● **TASK DETAILS**
Could you rewrite the items below with every "Image resolution" swapped for "Image size", changing nothing else and omitting the pictures?

- - -

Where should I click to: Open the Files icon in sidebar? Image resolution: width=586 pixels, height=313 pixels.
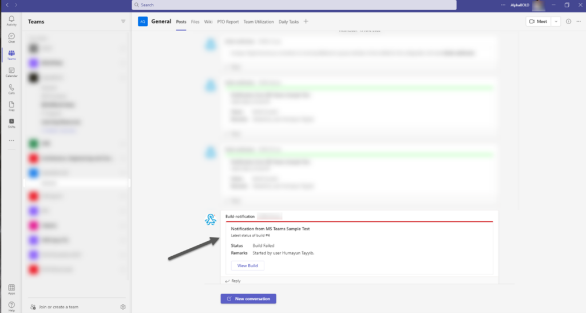[11, 106]
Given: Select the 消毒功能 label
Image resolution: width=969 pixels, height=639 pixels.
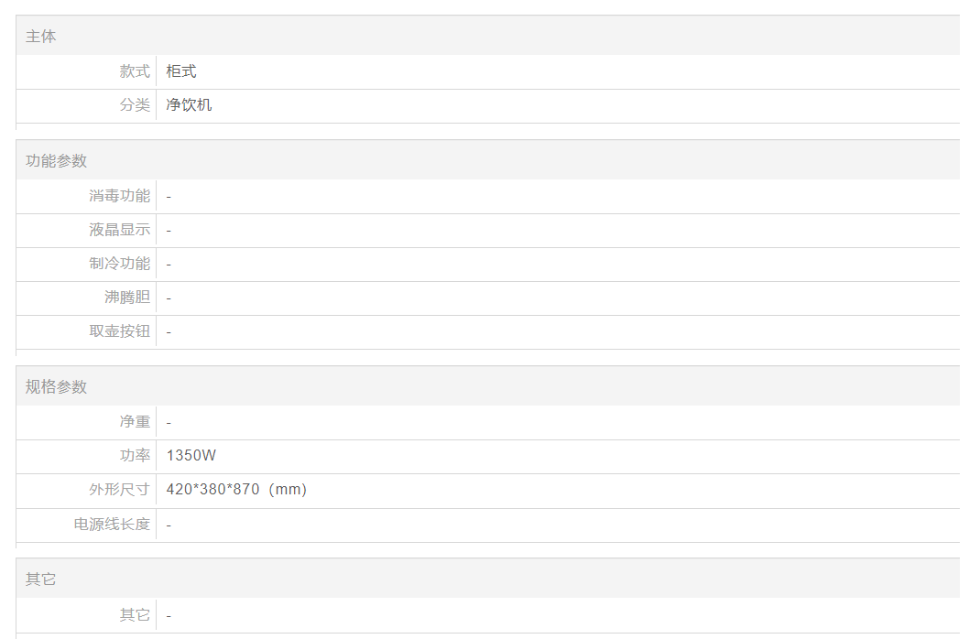Looking at the screenshot, I should 120,196.
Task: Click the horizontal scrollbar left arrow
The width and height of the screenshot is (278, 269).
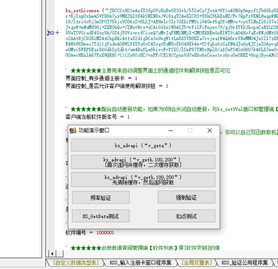Action: click(52, 253)
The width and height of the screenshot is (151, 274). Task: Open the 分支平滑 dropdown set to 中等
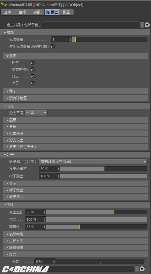pos(36,113)
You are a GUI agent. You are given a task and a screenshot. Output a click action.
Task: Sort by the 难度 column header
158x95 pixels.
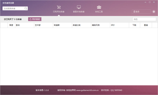(11, 25)
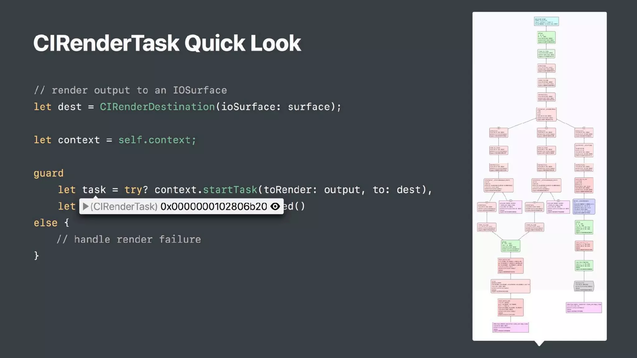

- - -

● **EXERCISE RESPONSE**
Where should I click to: Open the Files icon in sidebar? Image size: width=586 pixels, height=313 pixels.
[11, 106]
Given: Select the 消毒功能 label
Image size: width=969 pixels, height=639 pixels.
Looking at the screenshot, I should 120,196.
Task: Click the horizontal scrollbar left arrow
The width and height of the screenshot is (278, 269).
Action: click(52, 253)
The width and height of the screenshot is (151, 274). Task: Open the 分支平滑 dropdown set to 中等
pos(36,113)
You are a GUI agent. You are given a task and a screenshot. Output a click action.
Task: Sort by the 难度 column header
158x95 pixels.
(11, 25)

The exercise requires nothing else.